More than 1 in 3 American adults doesn't get enough sleep, according to the Centers for Disease Control and Prevention (CDC). The average adult needs at least 7 hours of sleep, which means spending 7.5-8.5 hours in bed, and some need up to 9 hours of sleep.
“A lot of people will go to bed so much later on the Saturday night of the time change that they don’t benefit from the chance to get an extra hour of sleep. But the biggest thing you can do is go to sleep at your usual bedtime and take advantage of the extra hour of sleep,” highlights Dr. Czeisler. “If you’re chronically sleep-deprived, this will be an opportunity to make a habit of going to sleep a little bit earlier.”
You can’t make up for chronic sleep deficiency in one night, but you can kick-start a change to your routine. You’ll end up getting an additional hour of sleep every night if you continue going to sleep an hour earlier than you used to.

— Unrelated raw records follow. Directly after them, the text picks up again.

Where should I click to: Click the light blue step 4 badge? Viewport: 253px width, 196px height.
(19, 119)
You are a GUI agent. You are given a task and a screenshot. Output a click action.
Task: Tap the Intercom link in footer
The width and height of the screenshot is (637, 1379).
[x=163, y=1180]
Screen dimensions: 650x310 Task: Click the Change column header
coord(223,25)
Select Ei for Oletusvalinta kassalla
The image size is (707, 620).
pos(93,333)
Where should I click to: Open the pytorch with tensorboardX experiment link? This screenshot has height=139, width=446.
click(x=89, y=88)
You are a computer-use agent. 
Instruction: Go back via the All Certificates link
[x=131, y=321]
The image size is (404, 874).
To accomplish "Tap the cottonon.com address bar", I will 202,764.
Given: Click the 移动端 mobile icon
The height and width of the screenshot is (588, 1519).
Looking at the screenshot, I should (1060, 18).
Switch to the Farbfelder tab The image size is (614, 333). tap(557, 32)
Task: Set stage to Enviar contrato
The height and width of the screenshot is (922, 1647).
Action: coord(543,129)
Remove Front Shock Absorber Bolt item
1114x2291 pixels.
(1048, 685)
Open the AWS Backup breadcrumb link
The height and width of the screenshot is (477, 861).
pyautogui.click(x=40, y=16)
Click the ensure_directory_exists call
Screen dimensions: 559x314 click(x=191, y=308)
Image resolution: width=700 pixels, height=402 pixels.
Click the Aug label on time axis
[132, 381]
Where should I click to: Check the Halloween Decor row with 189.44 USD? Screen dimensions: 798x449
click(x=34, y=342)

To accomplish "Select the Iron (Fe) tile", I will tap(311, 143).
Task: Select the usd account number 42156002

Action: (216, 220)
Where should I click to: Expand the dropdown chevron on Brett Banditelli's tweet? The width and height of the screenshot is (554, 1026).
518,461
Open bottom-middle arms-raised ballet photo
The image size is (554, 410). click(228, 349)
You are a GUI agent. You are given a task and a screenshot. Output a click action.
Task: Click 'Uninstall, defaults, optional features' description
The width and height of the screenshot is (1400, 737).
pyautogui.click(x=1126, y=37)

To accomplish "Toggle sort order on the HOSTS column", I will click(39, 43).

The end of daylight saving time is a more natural transition for our circadian rhythms than springing forward. The change causes less of a disruption to our body’s functions, including fewer time change sleep problems. Dr. Czeisler notes that we see a lower risk of heart attacks and vehicle crashes in the week following the reset.
While you may need a few days to adjust to the time change, falling back has its benefits. “Ordinarily, our biology makes it tough to go to bed earlier than our habitual bedtime. This is a special time when you have a leg up to consistently add an hour to your sleep,” he says, “so prepare to get more sleep, and don’t waste this opportunity.”